### Task item
Every entry must be given again exactly. Include no pictures.

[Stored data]
■ ■ ■ ■

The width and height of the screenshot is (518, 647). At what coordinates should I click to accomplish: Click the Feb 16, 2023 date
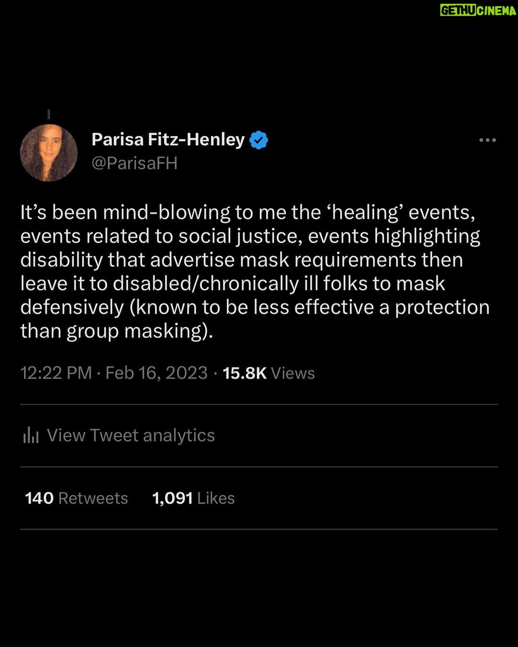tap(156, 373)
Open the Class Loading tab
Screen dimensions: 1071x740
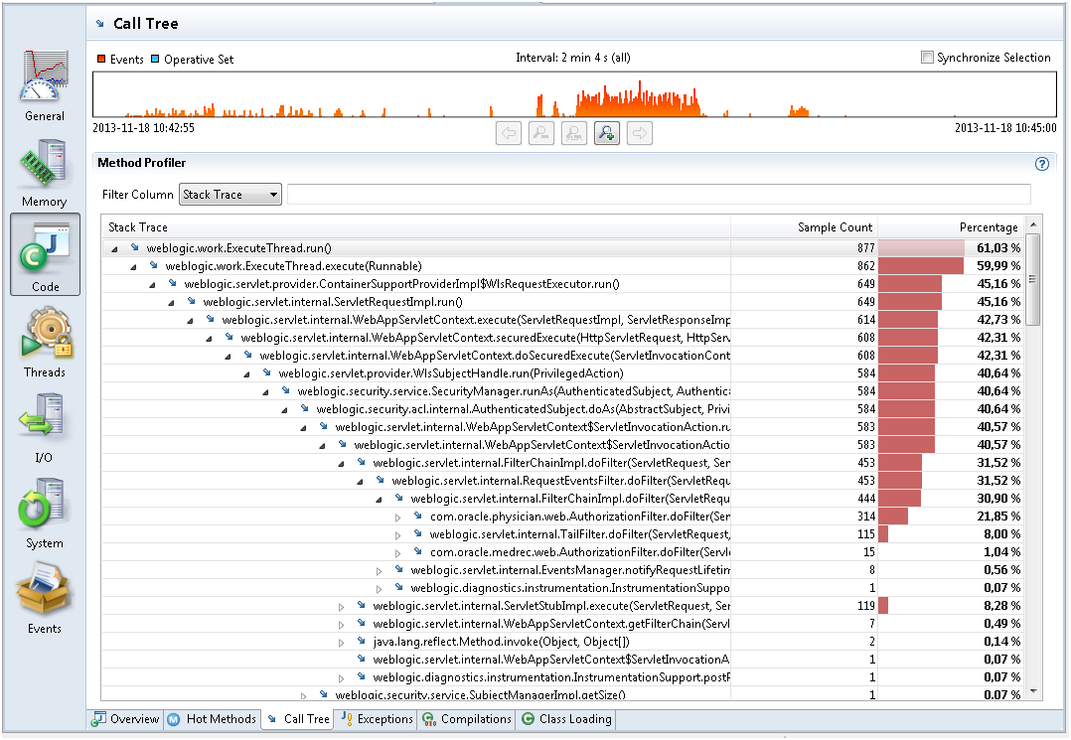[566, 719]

■ ■ ■ ■

### Result
The width and height of the screenshot is (518, 647). At what coordinates should I click to accomplish: Click the Feb 16, 2023 date
tap(156, 373)
Open the Class Loading tab
Screen dimensions: 1071x740
[566, 719]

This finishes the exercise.